Ora inizia il vero e proprio braccio di ferro tra la società e i sindacati in vista dell'assunzione degli ausiliari. Ieri pomeriggio si è svolto un nuovo incontro tra la Publiparking e i segretari di Cgil, Cisl, Uil, Ugl e Usb. Le sigle, all'unisono, hanno chiesto alla società di assumere i 35 ausiliari del traffico senza applicare il jobs act. Un richiesta irricevibile perla società che, sul punto, non si è detta disponibile a trattare e non arretra. Divisioni tra le parti anche per quel che riguarda l'armonizzazione contrattuale.

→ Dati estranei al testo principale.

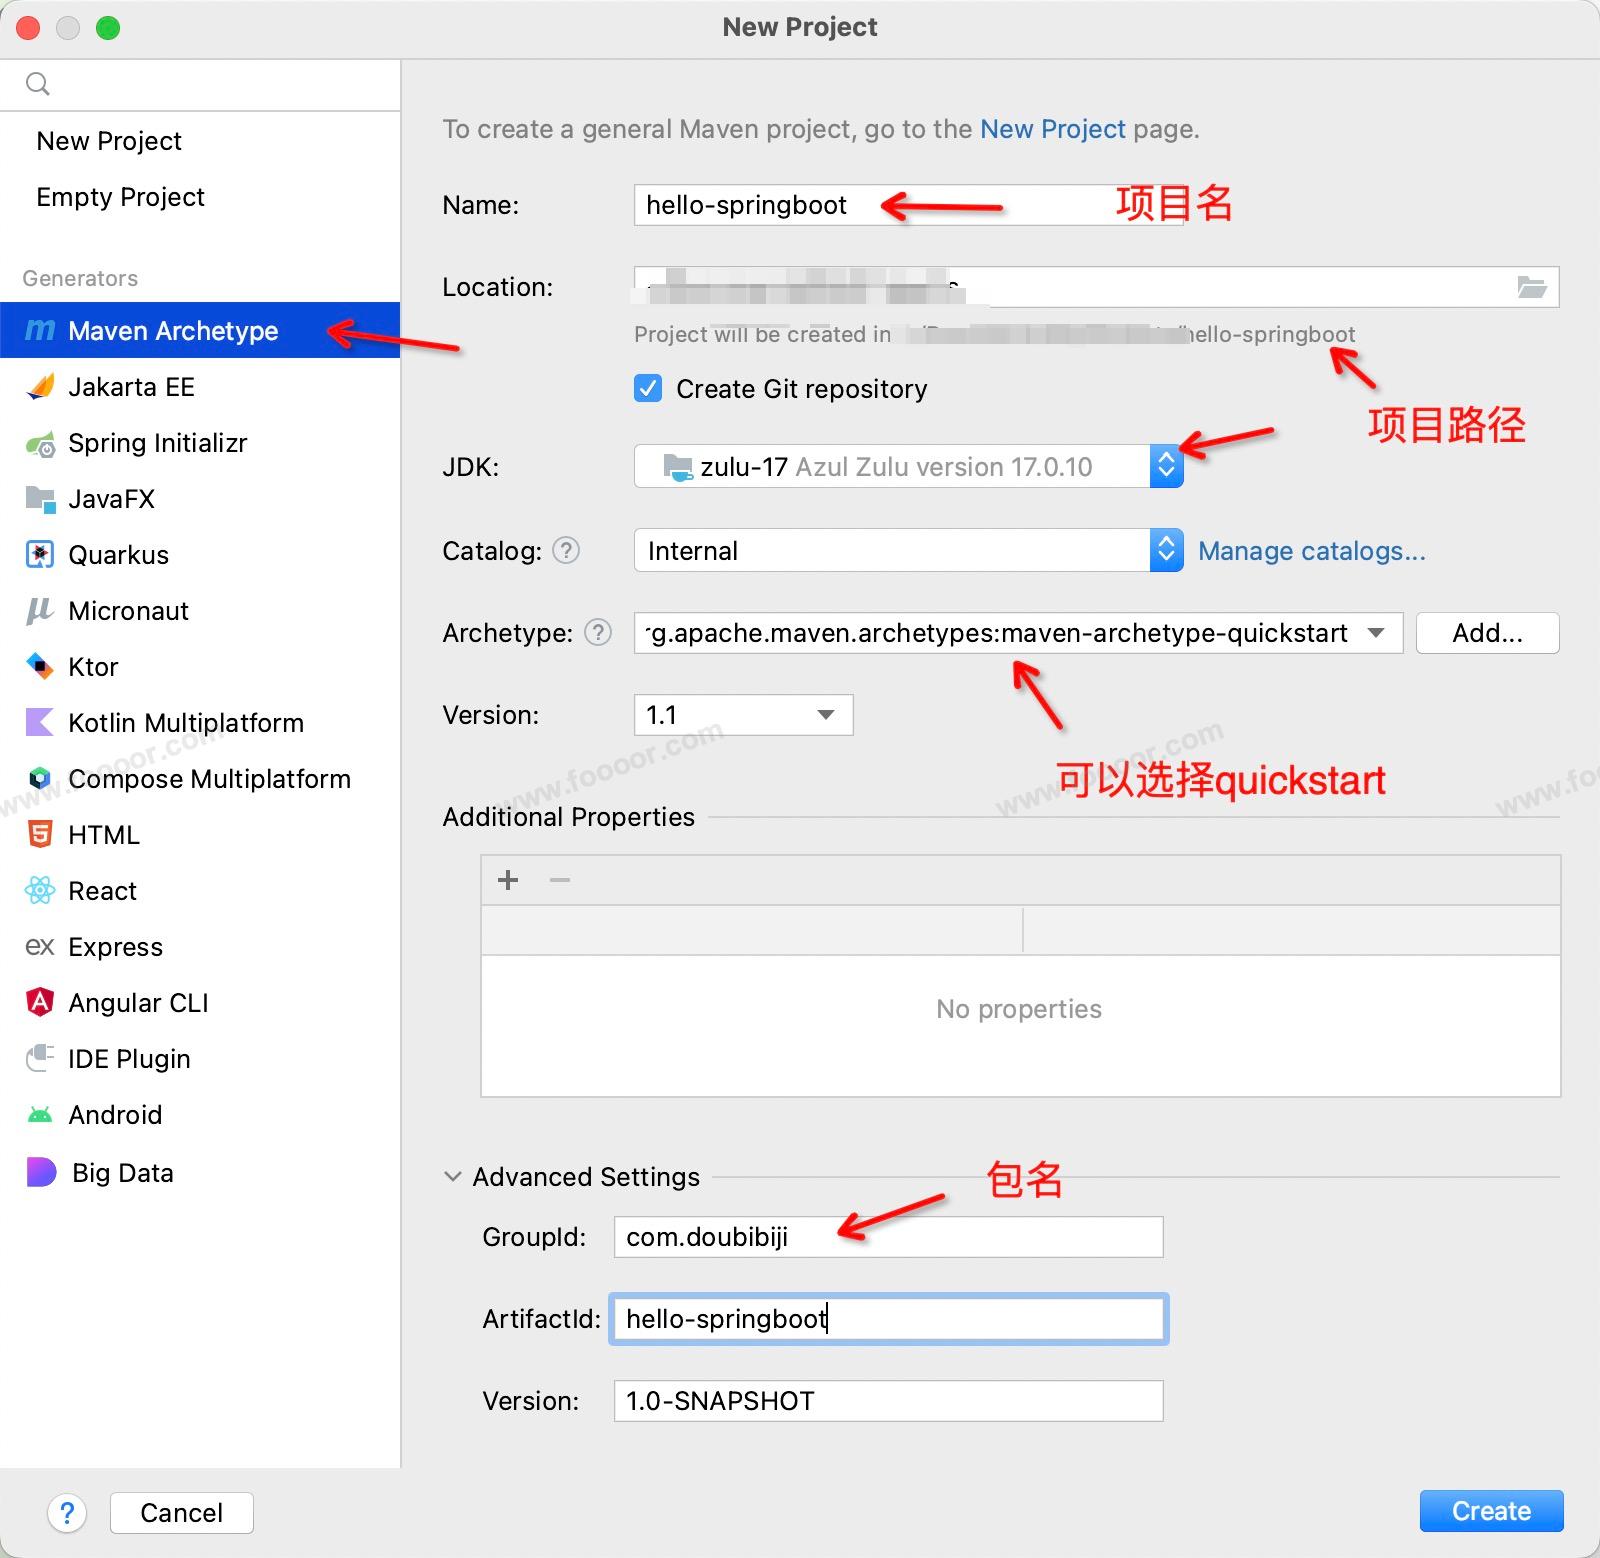Click the Archetype help question mark icon
The image size is (1600, 1558).
click(x=598, y=633)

«Ci sono 200 stalli in più rispetto a prima e tante agevolazioni per l'azienda, quindi noi difenderemo fino all'ultimo i lavoratori per tutelarli nel maggior modo possibile. Chiediamo che, insieme a noi, anche l'amministrazione comunale faccia ora sentire la propria voce» dice Antonio Sessa della Cgil. Questa mattina un'assemblea con i lavoratori, poi l'ultimo incontro tra sindacati e azienda prima di Capodanno. La Publiparking intende fare le assunzioni il 3 gennaio e partire con il servizio il 7 gennaio.